1.2.11 毒素濃縮工藝的優化 配制A型培養基5000～6000 mL，并按上述優化條件培養產氣莢膜梭菌CVCC37株，培養好菌液經3000 r/min離心30 min，去除菌體，分別用不同截留分子量的millipore超濾濃縮系統進行濃縮，然后進行濃縮前、后體積定量，并取濃縮前、后及透出液樣品各10 mL按1.2.4法進行毒力測定。

2 結果

2.1 A型產氣莢膜梭菌合成培養基pH值、高壓條件、培養用水優化結果 從表1-表3看出，最適pH 值范圍為8.0～8.5，滅菌條件為116 ℃30 min，配制用水為去離子水。

2.2 不同培養時間及培養溫度產毒結果 從表4和表5看出，合成培養基培養CVCC37株6小時后毒力達到50～100 MLD/mL，隨著時間的延長，毒力不再增強;培養溫度為36℃或37℃，產毒效果最佳。

表1 不同pH值培養基的產毒結果(MLD/mL)

表2 不同高壓條件培養基的產毒結果(MLD/mL)

表3 不同配制用水培養基產毒結果(MLD/mL)

表4 不同培養時間產毒結果

表5 不同培養溫度產毒結果

2.3 合成培養基與肉肝胃膜消化湯對比結果 從表6看出，A型合成培養基可替代傳統培養基。

2.4 合成培養基對不同A型菌株的培養試驗結果從表7看出，合成培養基培養A型產氣莢膜梭菌CVCC37株產氣量最大，毒力最強。

2.5 培養毒素濃縮條件優化結果 從表8看出，10 ku截留分子量的收獲率為40%，其透出液靜脈接種 0.2 mL，小鼠2/2 死亡;而8 ku收獲率達75%，其透出液透出液靜脈接種0.2 mL，小鼠0/2死亡;因此8 ku截留分子量的膜包適宜對A型菌培養毒素的濃縮。

表6 合成培養基和肉肝胃酶消化湯毒力比較結果

表7 合成培養基培養不同A型菌株結果

3 小結與討論

3.1 α毒素是A型產氣莢膜梭菌主要分泌毒素，也是主要免疫原，其分子量為42.5 ku。

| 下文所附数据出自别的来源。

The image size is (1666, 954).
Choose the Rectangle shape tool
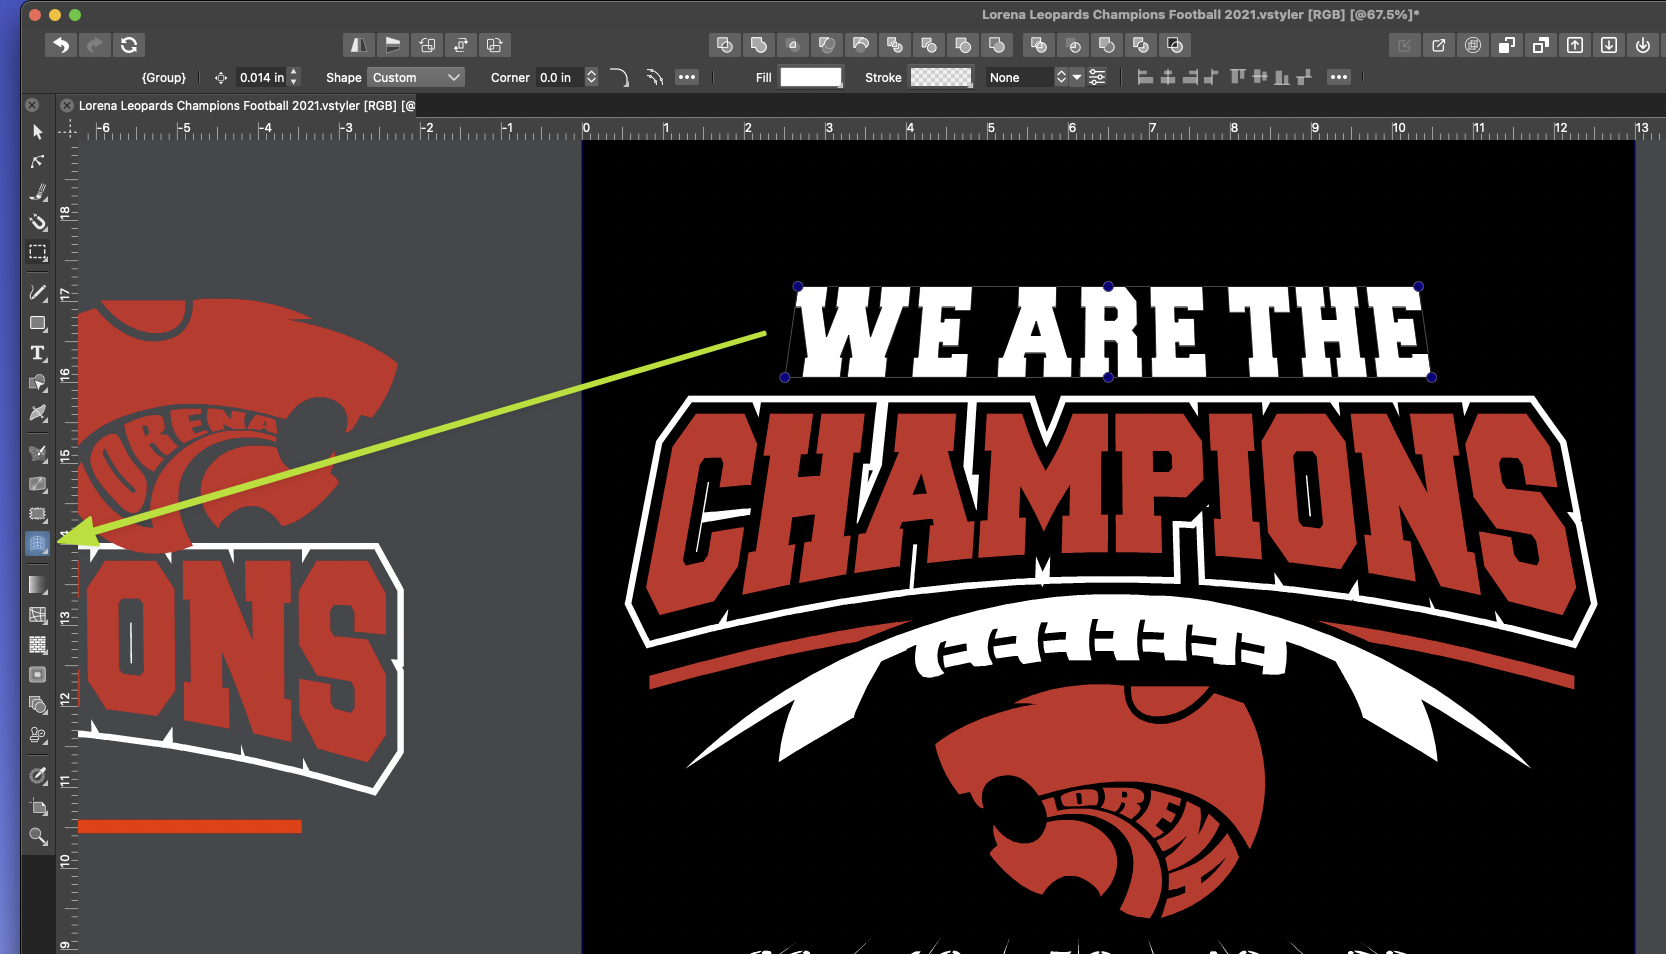click(38, 323)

影響α毒素產量因素較多，如菌株類型、菌株毒力、培養時間、培養基pH值、培養溫度、培養過程中的溶解氧和培養基組成及各組分的比例等［6］。通過對A型合成培養基使用參數進行試驗，確定最適滅菌方式為116 ℃、30 min;pH 值為8.0 ～8.5;配制用水為去離子水;合成培養基培養產氣莢膜梭菌CVCC37株在6 h后毒力達到50～100 MLD/mL，隨著培養時間的延長，毒力不再增強;當培養溫度在36～37℃時，產毒效果最佳。

表8 不同截留分子量膜包的濃縮結果

3.2 該A型產氣莢膜梭菌合成培養基專一性強，僅對制苗用標準株產氣莢膜梭菌CVCC37株產生較強的毒力，對其余5種菌株產氣量小，產毒性能弱。這說明合成培養基的成分與菌株類型、代謝特點密切相關。另外培養基的起始pH值較高，可能是由于pH值降低會對α毒素蛋白酶產生破壞作用。

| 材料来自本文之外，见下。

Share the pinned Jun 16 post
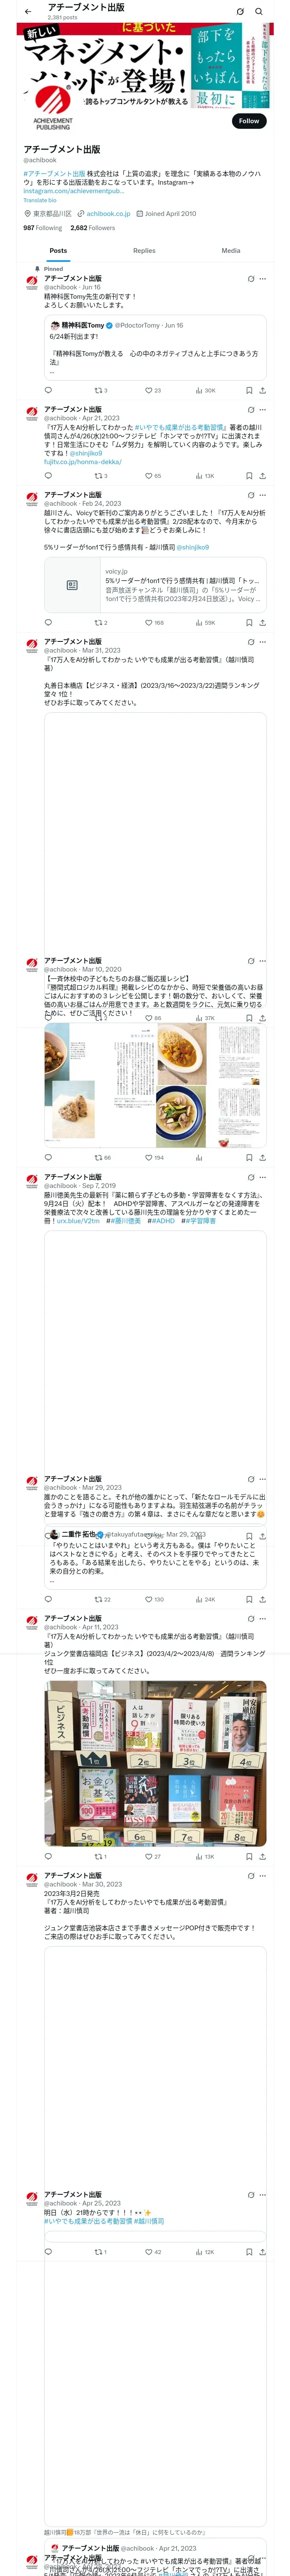Viewport: 290px width, 2576px height. point(262,390)
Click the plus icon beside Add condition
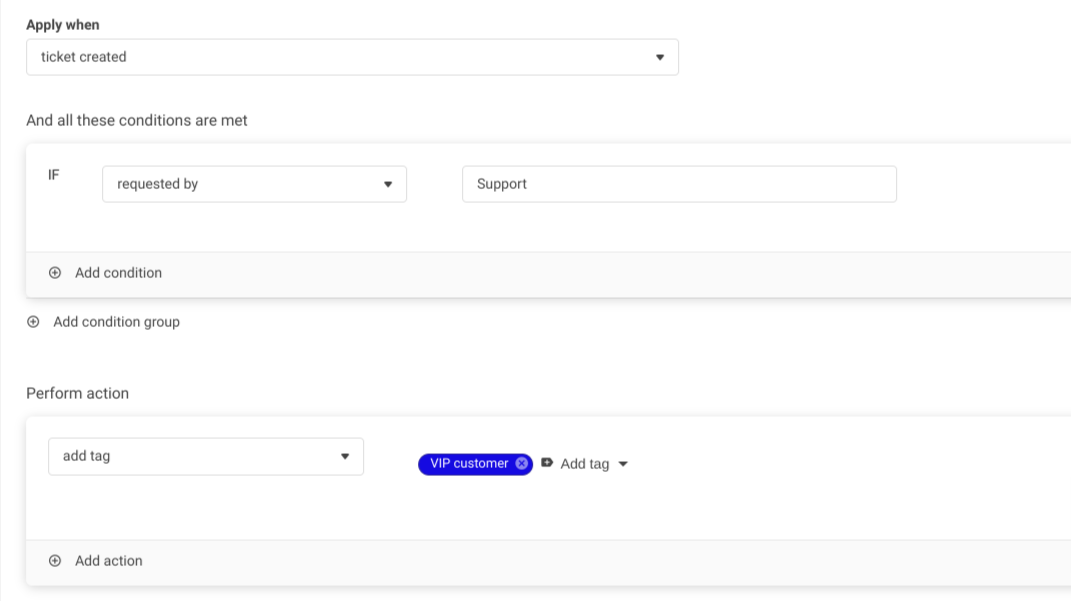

3.3 A型產氣莢膜梭菌培養時間的報道也不盡相同，Gale和Van Heynlngen認為培養4～5 h，α毒素產量最高［6］，也有人認為 8 h 后產毒量最大［7］;郭明章［8］等研究產氣莢膜梭菌NJ-l株培養5～6 h的毒素產量最高和活性最強。我們研究結果顯示6 h可達最高。同時也證明與菌株活力、培養起始pH值、培養基成分、種子液濃度等有著密切的關系［7］。

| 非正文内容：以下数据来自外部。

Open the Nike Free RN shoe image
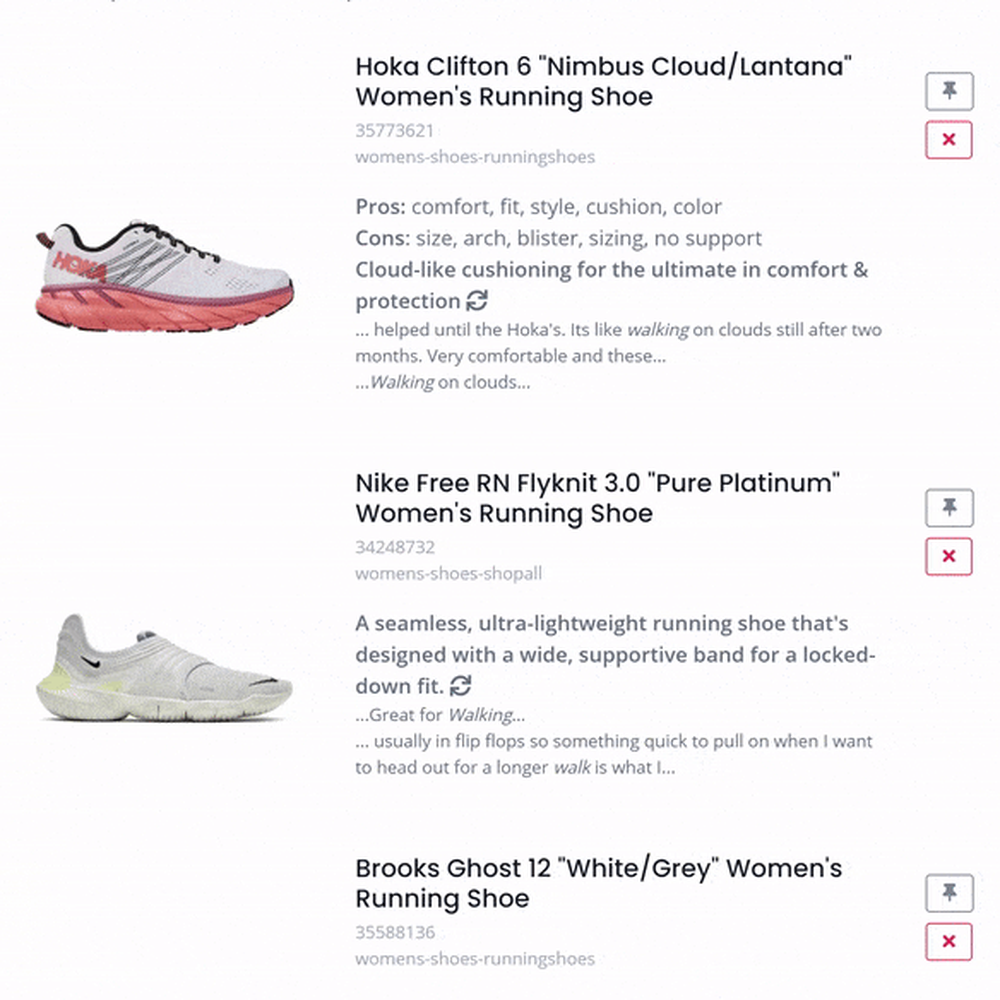The width and height of the screenshot is (1000, 1000). (165, 667)
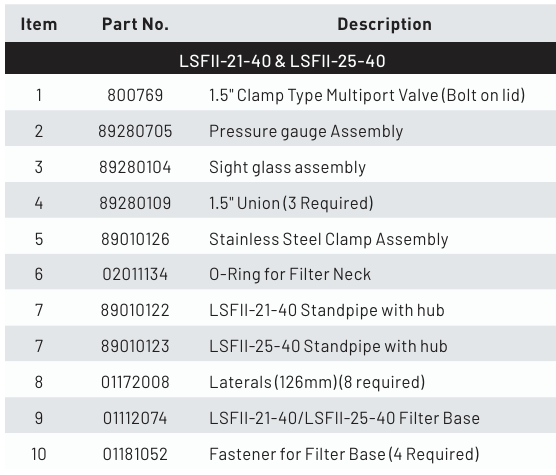Select part number 02011134
Screen dimensions: 556x475
pos(135,274)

3.4 超濾濃縮系統現已廣泛應用于獸用生物制品疫苗的生產。A型產氣莢膜梭菌培養毒素分別用不同截留量分子的millipore超濾濃縮系統進行濃縮，10 ku分子截留量的收獲率為40%，其透出液含毒，且能致死小鼠，8 ku收獲率達75%，其透出液中不含毒，因此用8 ku分子截留量的膜包適宜對A型菌培養毒素進行濃縮。另外該試驗有效濃縮可達26.6倍，耗時40 min，濃縮倍數遠高于報道中 7 倍［9］，適合接種劑量低的禽壞死性腸炎滅活疫苗和多價梭菌滅活苗的研制和生產。另外超濾濃縮，具有樣品量大、處理快速、重復利用率高等特點，適合大規模生產。并可克服傳統硫酸銨提取工藝中存在的難題:如滅活脫毒菌液經硫酸銨沉淀后，有效成分懸浮于上清表面，粘度大，需用芍撈取或其它方法機械提取，在操作間需曝露并產生粒子、不適于GMP生產［10-11］。另外傳統的氫氧化鋁膠苗，其吸附效果差，存在有效抗原成分大量流失問題。因而采取濃縮凍干是厭氧菌滅活菌苗生產工藝變革的新趨勢。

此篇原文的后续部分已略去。